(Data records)
----

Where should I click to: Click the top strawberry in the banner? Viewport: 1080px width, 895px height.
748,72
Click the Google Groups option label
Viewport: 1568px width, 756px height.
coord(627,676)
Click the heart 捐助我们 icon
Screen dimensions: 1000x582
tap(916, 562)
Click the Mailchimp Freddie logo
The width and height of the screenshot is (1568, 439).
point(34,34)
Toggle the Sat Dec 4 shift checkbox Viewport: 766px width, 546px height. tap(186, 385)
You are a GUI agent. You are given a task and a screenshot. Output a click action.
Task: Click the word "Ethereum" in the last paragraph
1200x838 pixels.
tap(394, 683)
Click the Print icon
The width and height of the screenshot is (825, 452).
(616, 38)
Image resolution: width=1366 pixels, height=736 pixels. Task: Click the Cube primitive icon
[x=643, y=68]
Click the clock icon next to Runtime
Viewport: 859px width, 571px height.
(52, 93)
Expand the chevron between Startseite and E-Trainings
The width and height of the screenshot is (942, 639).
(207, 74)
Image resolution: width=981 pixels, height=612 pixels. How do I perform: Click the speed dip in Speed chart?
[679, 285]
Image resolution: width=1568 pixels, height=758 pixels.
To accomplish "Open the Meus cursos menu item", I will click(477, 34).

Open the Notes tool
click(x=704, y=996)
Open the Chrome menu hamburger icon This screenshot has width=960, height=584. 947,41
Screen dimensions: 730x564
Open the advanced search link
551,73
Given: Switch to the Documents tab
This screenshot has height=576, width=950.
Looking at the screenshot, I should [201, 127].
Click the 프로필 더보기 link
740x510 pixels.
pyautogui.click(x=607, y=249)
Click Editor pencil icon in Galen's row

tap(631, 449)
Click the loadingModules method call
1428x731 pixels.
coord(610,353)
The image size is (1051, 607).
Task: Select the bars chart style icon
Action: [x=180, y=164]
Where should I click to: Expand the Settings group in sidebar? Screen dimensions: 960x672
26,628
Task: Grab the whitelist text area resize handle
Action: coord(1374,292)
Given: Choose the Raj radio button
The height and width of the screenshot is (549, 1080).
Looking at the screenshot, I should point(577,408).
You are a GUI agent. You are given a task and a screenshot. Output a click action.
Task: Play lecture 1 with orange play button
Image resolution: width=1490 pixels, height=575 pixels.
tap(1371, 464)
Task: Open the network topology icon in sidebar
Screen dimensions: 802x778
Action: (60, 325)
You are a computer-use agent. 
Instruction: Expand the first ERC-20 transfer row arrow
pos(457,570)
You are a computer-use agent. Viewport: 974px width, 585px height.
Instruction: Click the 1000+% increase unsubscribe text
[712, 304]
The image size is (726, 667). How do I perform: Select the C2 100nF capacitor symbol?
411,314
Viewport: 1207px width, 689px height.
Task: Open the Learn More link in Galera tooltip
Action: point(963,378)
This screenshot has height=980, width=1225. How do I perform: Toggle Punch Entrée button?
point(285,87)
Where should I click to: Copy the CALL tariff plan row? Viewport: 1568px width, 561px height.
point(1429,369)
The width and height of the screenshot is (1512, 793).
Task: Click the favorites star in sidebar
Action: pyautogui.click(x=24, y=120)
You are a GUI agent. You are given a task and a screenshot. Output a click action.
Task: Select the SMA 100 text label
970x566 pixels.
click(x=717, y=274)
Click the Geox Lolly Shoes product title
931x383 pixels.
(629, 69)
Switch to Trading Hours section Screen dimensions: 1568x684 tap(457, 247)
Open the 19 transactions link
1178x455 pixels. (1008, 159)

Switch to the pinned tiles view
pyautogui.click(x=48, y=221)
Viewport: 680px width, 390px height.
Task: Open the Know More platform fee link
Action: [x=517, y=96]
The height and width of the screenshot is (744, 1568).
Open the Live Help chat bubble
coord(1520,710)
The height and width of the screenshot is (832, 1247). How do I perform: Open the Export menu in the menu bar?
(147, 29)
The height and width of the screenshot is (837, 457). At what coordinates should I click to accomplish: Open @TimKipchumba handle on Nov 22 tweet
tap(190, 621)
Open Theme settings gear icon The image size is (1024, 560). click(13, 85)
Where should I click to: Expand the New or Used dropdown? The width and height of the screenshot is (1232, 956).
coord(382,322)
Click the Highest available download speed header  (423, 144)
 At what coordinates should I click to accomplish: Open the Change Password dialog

----

What you should do: Start copying at the line that contains "970x566 pixels." and stop after the last line of the records, keeping every line exactly.

Solution for this exercise:
970x566 pixels.
click(x=717, y=274)
Click the Geox Lolly Shoes product title
931x383 pixels.
(629, 69)
Switch to Trading Hours section Screen dimensions: 1568x684 tap(457, 247)
Open the 19 transactions link
1178x455 pixels. (1008, 159)

Switch to the pinned tiles view
pyautogui.click(x=48, y=221)
Viewport: 680px width, 390px height.
Task: Open the Know More platform fee link
Action: [x=517, y=96]
The height and width of the screenshot is (744, 1568).
Open the Live Help chat bubble
coord(1520,710)
The height and width of the screenshot is (832, 1247). How do I perform: Open the Export menu in the menu bar?
(147, 29)
The height and width of the screenshot is (837, 457). At what coordinates should I click to accomplish: Open @TimKipchumba handle on Nov 22 tweet
tap(190, 621)
Open Theme settings gear icon The image size is (1024, 560). click(13, 85)
Where should I click to: Expand the New or Used dropdown? The width and height of the screenshot is (1232, 956).
coord(382,322)
Click the Highest available download speed header  (423, 144)
 At what coordinates should I click to accomplish: Open the Change Password dialog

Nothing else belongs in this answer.